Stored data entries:

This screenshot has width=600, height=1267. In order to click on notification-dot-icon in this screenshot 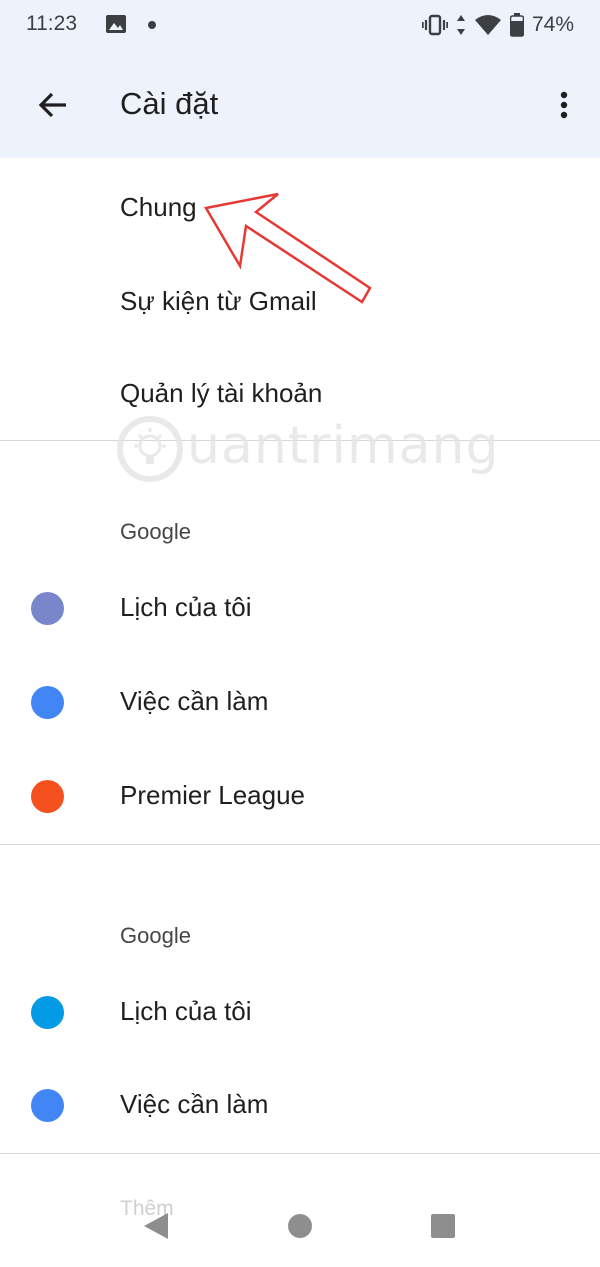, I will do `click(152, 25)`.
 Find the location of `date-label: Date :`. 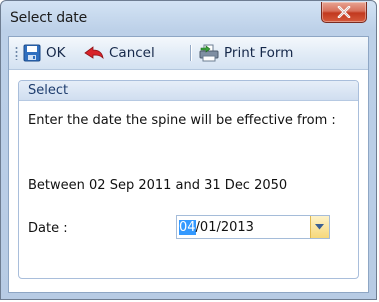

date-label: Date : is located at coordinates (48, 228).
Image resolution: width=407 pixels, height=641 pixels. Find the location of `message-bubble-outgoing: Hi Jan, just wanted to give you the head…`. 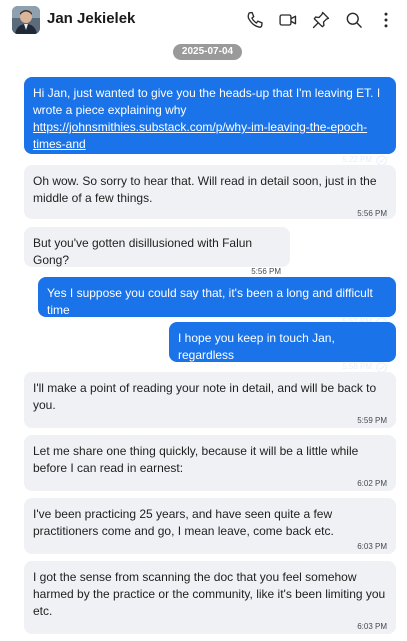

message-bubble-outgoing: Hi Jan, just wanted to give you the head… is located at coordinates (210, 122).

Directions: Please rewrite the listing as a Markdown table with the columns n and Line, beginning at the line that has "Image resolution: width=407" and stopping at the end of the listing. Skip blank lines, and leave the pictures out of the answer.

Solution to this task:
| n | Line |
|---|---|
| 1 | Image resolution: width=407 pixels, height=641 pixels. Find the location of `message-bubble-outgoing: Hi Jan, just wanted to give you the head…`.  |
| 2 | message-bubble-outgoing: Hi Jan, just wanted to give you the head… is located at coordinates (210, 122). |